A finalidade era de através dos choques dados conduzir os pacientes a um estado caótico, a partir do qual poderia então vir a ser feito o “renascimento” de um cidadão modelo. Para lhes retirar a memória, submetia-os a um mês de violentos choques elétricos, ao mesmo tempo que lhes dava drogas para alterar a consciência e induzia o sono. Eram apenas acordados para comer e defecar. Para evitar que se confrontassem com a sua própria imagem, os braços dos pacientes eram envolvidos em tubos de cartão. Não havia qualquer tipo de contacto pessoal. O pessoal do hospital estava proibido de falar com os pacientes.
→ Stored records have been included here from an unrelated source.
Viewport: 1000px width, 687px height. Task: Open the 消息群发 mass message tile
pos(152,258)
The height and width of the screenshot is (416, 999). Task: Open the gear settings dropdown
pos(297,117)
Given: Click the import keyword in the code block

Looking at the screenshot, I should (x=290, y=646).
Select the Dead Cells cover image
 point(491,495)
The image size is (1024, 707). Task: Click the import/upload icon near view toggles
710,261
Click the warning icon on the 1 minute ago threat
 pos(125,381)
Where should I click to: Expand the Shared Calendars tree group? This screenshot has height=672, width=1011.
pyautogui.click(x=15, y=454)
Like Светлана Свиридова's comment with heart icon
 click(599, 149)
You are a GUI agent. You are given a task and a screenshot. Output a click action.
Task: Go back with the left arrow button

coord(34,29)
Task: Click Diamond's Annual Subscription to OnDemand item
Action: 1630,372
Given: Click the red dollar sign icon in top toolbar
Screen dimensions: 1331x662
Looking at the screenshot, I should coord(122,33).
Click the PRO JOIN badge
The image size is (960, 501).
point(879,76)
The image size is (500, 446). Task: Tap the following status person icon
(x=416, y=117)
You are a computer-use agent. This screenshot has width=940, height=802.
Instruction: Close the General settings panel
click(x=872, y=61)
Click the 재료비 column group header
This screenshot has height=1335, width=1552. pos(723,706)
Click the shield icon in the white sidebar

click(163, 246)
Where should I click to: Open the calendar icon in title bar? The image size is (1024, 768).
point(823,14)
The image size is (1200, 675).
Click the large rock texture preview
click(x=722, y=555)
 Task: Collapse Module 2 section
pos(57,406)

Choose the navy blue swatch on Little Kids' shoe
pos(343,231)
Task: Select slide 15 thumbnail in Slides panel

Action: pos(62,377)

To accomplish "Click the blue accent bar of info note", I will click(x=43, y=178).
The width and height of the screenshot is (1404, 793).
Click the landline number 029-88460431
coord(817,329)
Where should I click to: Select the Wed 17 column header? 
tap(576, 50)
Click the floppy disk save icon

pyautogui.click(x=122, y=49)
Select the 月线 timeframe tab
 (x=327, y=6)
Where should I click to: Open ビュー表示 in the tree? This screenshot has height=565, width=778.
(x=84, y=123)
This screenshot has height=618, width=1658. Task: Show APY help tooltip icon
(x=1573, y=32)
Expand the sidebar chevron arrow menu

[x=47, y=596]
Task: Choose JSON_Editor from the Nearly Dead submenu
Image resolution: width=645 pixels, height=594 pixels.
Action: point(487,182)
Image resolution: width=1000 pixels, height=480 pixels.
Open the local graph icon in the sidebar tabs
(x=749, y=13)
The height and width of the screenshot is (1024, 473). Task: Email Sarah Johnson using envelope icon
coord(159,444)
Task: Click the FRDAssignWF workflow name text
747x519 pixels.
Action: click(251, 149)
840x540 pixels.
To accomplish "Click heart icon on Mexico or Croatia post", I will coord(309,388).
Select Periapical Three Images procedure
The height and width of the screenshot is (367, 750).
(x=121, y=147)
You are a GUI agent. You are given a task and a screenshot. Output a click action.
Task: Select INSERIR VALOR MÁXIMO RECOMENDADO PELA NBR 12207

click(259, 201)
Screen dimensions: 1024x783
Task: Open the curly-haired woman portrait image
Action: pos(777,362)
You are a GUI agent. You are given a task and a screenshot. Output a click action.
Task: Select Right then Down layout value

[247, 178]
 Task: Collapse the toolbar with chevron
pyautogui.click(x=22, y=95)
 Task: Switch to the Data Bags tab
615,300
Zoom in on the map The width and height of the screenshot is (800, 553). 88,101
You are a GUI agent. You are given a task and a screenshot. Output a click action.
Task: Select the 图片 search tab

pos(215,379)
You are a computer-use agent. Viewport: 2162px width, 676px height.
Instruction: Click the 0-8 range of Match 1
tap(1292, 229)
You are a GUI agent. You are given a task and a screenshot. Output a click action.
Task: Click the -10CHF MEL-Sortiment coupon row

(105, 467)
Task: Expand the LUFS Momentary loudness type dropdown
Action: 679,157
Naomi Klein no seu livro A Doutrina de Choque, vai apontar Cameron como o principal contribuinte, não para as pesquisas relacionadas com o controle da mente e da lavagem de cérebro, mas antes para a “criação de um sistema científico com a finalidade de extrair informações a ‘fontes resistentes’. Ou seja, de tortura.” Chama-o de “Doutor Choque”, porquanto a sua teoria para alteração do comportamento das pessoas baseava-se na aplicação de fortes eletrochoques iniciais que as fizessem entrar num estado de aniquilação dos conteúdos psíquicos, de vazio de alma, de medo, a partir do qual elas se acolheriam a qualquer coisa que lhes oferecesse um mínimo de referências, de segurança.
Ao nível da economia, Naomi Klein vai juntar-lhe o nome do economista Milton Friedman (1915 -2006), o teólogo do mercado neoliberal, para quem o estado social de choque em que se encontravam as populações após uma catástrofe (exemplo dos golpes militares no Chile e na Indonésia) oferecia uma oportunidade única para que se tentasse uma nova impregnação neoliberal da sociedade. Oportunidade que teria de ser aproveitada enquanto a sociedade ainda estivesse paralisada, traumatizada, ao ponto de se submeter voluntariamente a uma reprogramação radical. Friedman “acreditava que quando a economia se encontrava muito distorcida, a única maneira para se alcançar o estado anterior era a de infligir deliberadamente dolorosos choques.”
Não está aqui em causa se essas políticas económicas neoliberais preconizadas contribuem para o aumento das disparidades e das desigualdades, ou se elas são apenas uma capa ideológica para a acumulação de capital pelas corporações multinacionais.
O importante é apercebermo-nos de que estas terapias baseadas no choque e apontadas por Naomi Klein como sendo características do neoliberalismo, correspondem eminentemente a técnicas disciplinarias, e que como tal, já não servem para definir a atual sociedade neoliberal.
Hoje, a sociedade neoliberal não opera com ameaças mas por estímulos positivos. O que se pretende é que o fluxo de dados se faça o mais rapidamente possível, aumentando assim a quantidade recebida (big Data), pelo que quaisquer ações que levem à sua interrupção ou atraso são encaradas como negativas.
A positividade desejada é contrária a tudo aquilo que se oponha ao fluir dos dados: ameaças, ‘abanões’, ‘acidentes’, ou ‘choques’, constituem entraves a esse fluxo.
Para que tudo (o fluxo de dados) corra bem, há que lisonjear, há que seduzir. Se se conseguir ‘adivinhar’ os anseios, as necessidades e desejos, em vez de os desincentivar, adiantando-se a eles, melhor ainda. Em vez de submeter, procurar envolver, cativar, agradar. É a política tranquilizante e libertária do “Eu gosto”, “I like it”, apesar de ser essa a única alternativa que aparece no programa.
Esta é a nova psicopolítica neoliberal inteligente, em que todos corremos por gosto e pelo gosto de virmos a ser empreendedores e artistas, evidentemente de sucesso ou com fortes possibilidades de, ou até mesmo sem possibilidades nenhumas. Preciso é correr por gosto, não importa de quem nem porquê. Deixar correr e não levantar obstáculos. “I like it”.